The efficiency of cars has improved dramatically over recent decades. Back in the 1960s, few people worried about pollution or fuel economy. Most were only too happy simply to have a set of wheels with which to blast around the planet, scaring animals and enjoying new-found individual freedom.
With the first major ‘oil shock’ in 1974, when the oil-producing countries of the Middle East implemented huge cuts in output and triggered an economic recession, many countries, especially in North America, brought in a raft of measures aimed at cutting fuel consumption.
The biggest change was the introduction in the USA of a 55mph national speed limit. This was done in a bid to reduce the country’s vulnerability to OPEC’s control over supplies of crude oil. Of course, the 55mph limit is today sold to us as necessary in order to lower the number of people killed and injured on the US highway system.
A few years later, the US brought in its first, absolutely lousy, attempts at reducing pollution from automobiles. These early contraptions featured a mess of hoses and mechanical control systems that tried to cut the level of unburned hydrocarbons generated by America’s prehistoric car engines.
These devices tended to strangle the engines, resulting in the ironic situation in which huge V8 engines were frequently deprived of even the power needed to climb big hills. The idea of the true eco car was at this time pure fantasy, if it indeed even existed in anyone’s mind.
In Japan, however, most people could not afford to drive, let alone park, large cars. The little island was crammed with huge numbers of people who were beginning to enjoy the fruits of the country’s industrial rebirth following WWII.
The Japanese, with a great heritage in the production of motorcycle engines, started to produce some truly world-class ‘econoboxes’, as Americans liked to label them. After the OPEC oil crisis, many Americans were eager to sample the prospect of driving a small, light and efficient car that could travel farther on a gallon of gas than most American cars could manage on a tankful.
Cars like the Honda Civic showed the way for today’s eco cars. They were built lightly, they used small, relatively-efficient engines and they ran on narrow tyres.
Though these were hardly green cars by today’s measures, they certainly helped to educate the buying public, especially in North America, where people were more used to enjoying a plush sofa on wheels rather than a narrow seat trundling up the highway behind a sewing machine.
The Japanese have continued to lead the way with environmentally-friendly motoring. The Toyota Prius and its (admittedly fairly weak) competitor, the Honda Insight have managed something once thought impossible – they’ve cultivated a dedicated and expanding following amongst US drivers.

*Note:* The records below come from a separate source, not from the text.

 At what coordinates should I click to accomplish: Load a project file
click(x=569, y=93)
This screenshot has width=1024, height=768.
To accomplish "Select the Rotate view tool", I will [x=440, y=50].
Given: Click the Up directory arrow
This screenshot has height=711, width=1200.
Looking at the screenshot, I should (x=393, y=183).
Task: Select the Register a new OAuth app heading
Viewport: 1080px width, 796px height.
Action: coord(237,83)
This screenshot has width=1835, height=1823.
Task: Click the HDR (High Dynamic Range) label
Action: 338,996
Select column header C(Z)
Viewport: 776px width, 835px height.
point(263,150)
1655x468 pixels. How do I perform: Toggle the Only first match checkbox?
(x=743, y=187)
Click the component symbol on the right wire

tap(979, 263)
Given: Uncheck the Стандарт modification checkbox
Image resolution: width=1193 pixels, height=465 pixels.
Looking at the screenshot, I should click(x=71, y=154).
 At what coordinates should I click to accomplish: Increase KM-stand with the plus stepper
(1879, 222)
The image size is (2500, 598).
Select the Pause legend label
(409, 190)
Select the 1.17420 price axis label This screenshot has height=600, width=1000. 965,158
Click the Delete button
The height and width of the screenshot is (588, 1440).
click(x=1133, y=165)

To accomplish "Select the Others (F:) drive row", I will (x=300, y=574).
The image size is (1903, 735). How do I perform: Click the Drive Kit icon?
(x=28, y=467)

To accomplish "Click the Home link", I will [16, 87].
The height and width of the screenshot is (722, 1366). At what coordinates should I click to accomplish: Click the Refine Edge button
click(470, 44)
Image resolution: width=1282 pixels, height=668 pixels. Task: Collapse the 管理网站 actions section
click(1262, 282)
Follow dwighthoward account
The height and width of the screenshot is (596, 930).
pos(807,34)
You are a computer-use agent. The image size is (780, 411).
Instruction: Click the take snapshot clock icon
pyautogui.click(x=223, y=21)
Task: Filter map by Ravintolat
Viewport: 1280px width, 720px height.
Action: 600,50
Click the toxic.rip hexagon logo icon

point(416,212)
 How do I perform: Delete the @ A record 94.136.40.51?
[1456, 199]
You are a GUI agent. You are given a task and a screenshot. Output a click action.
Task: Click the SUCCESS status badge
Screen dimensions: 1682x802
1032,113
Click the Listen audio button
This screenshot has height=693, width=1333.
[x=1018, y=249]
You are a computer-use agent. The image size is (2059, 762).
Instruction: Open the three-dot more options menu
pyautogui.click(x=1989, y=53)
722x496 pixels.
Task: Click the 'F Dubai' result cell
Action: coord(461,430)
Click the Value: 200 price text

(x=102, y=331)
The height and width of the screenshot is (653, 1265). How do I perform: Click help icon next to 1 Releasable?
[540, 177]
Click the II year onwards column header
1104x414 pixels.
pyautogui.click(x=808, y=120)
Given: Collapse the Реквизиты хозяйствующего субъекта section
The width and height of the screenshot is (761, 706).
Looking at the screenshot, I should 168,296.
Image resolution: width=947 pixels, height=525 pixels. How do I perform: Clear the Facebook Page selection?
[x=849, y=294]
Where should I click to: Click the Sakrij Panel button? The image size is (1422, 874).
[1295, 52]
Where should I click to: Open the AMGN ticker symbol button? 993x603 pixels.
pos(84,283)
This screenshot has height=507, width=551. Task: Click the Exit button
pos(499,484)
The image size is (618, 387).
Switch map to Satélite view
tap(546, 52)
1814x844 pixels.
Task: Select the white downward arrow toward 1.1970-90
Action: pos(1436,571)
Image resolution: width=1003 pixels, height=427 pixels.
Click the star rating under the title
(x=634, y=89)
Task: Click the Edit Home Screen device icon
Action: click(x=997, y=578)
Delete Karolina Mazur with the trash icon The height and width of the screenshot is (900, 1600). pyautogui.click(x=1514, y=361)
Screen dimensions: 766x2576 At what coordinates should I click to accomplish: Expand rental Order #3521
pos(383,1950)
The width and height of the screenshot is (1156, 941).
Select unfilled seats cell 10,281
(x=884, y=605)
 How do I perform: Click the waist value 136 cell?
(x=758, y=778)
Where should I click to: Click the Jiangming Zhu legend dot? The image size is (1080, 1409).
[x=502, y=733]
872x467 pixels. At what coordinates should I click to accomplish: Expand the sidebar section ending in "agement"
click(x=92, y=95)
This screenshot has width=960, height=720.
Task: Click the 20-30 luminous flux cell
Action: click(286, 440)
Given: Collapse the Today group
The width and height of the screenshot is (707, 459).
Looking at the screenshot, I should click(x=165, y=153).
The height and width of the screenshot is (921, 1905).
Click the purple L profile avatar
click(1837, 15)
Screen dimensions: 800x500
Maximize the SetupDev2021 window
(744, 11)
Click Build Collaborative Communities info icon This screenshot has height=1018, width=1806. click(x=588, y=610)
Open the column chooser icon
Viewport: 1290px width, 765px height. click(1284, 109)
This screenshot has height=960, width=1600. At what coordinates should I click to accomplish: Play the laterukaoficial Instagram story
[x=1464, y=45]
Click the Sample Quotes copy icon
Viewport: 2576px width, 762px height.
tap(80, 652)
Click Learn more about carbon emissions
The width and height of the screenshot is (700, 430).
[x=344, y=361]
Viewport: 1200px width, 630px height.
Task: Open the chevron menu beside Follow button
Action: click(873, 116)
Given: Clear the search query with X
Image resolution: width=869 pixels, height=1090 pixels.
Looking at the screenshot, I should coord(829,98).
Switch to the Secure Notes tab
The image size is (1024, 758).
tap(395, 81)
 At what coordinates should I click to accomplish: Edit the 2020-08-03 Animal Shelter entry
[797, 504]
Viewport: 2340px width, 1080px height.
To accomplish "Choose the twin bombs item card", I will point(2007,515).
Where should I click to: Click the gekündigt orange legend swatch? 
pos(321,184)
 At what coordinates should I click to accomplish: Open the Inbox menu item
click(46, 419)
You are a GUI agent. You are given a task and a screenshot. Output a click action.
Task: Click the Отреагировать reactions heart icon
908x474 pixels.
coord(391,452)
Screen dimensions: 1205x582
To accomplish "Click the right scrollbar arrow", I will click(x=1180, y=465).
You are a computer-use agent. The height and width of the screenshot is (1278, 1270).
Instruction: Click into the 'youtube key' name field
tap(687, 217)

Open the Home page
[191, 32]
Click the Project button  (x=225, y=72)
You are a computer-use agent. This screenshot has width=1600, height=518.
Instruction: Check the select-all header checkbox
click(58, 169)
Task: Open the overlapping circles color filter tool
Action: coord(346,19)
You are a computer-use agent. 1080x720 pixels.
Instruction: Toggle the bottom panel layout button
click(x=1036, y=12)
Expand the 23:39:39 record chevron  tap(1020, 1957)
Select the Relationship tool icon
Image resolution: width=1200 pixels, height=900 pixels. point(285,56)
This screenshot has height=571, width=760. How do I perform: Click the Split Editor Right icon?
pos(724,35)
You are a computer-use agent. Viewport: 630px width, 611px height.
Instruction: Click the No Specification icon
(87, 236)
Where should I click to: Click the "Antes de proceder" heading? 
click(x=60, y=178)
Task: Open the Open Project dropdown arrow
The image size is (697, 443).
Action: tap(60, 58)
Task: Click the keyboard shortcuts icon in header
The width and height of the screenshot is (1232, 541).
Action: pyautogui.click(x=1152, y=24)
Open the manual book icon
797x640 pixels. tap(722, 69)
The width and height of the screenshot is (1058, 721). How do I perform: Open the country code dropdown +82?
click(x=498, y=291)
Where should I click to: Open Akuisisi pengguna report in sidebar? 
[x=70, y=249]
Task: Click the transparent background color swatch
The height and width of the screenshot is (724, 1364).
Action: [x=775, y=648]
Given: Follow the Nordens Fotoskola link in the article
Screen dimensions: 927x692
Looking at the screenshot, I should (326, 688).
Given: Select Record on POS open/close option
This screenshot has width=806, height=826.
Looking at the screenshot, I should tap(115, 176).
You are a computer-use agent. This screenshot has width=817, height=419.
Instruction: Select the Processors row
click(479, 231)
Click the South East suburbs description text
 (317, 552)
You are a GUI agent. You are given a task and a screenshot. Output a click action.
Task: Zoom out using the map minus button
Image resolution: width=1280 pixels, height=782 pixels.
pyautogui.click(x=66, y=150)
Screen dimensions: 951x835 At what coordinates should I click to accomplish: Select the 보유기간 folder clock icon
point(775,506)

Now, we enjoy a huge variety of eco cars, from relatively mainstream hybrids that may be little more than a sop towards efficiency rules to all-electric vehicles that offer not just green motoring but incredible performance. One can today almost buy an eco car without worrying about any compromises whatsoever.
What’s even better is the promise of a future in which electric cars will let us focus on the use of the car as transport and not have to worry about engine maintenance, repairs or other aspects of life one has to deal with when using a car that runs on petrol or diesel.